● Data
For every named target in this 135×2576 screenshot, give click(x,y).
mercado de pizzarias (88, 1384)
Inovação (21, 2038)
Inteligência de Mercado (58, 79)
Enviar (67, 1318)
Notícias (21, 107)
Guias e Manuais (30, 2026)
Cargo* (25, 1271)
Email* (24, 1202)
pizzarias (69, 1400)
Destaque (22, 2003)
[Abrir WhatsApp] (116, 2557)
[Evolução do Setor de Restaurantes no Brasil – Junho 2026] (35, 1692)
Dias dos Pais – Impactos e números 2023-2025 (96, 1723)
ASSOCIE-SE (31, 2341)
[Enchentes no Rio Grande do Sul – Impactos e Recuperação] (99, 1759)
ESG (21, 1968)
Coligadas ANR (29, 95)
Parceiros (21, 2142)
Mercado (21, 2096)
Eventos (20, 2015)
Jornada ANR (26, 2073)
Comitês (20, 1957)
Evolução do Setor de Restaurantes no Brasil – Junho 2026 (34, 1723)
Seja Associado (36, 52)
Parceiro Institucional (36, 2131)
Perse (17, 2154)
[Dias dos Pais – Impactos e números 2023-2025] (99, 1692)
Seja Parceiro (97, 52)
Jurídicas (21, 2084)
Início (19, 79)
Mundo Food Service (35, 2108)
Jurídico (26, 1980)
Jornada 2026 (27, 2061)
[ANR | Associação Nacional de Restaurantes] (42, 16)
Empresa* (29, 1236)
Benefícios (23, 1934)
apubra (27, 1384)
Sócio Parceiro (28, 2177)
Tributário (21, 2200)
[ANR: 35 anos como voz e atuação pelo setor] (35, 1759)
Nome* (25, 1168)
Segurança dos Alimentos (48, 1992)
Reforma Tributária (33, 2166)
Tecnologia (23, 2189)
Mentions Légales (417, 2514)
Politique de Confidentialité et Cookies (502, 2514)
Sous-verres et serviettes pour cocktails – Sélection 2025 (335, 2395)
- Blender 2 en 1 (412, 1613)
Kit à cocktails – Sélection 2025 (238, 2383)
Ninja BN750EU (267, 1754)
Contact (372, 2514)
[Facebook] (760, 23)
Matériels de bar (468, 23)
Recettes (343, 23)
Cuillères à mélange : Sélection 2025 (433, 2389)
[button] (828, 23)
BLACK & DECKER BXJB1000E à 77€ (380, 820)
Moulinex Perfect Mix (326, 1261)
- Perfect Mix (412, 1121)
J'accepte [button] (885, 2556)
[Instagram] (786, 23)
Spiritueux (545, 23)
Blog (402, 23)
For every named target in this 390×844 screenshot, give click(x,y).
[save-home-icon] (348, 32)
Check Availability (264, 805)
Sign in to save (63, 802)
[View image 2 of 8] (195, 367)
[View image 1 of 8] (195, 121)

● Required action
I'd like the lines above from the one with "Tecnologia (23, 2189)" up to and including the one with "Moulinex Perfect Mix (326, 1261)" copied exactly, with no other lines.

● Answer to the exercise
Tecnologia (23, 2189)
Mentions Légales (417, 2514)
Politique de Confidentialité et Cookies (502, 2514)
Sous-verres et serviettes pour cocktails – Sélection 2025 (335, 2395)
- Blender 2 en 1 (412, 1613)
Kit à cocktails – Sélection 2025 (238, 2383)
Ninja BN750EU (267, 1754)
Contact (372, 2514)
[Facebook] (760, 23)
Matériels de bar (468, 23)
Recettes (343, 23)
Cuillères à mélange : Sélection 2025 (433, 2389)
[button] (828, 23)
BLACK & DECKER BXJB1000E à 77€ (380, 820)
Moulinex Perfect Mix (326, 1261)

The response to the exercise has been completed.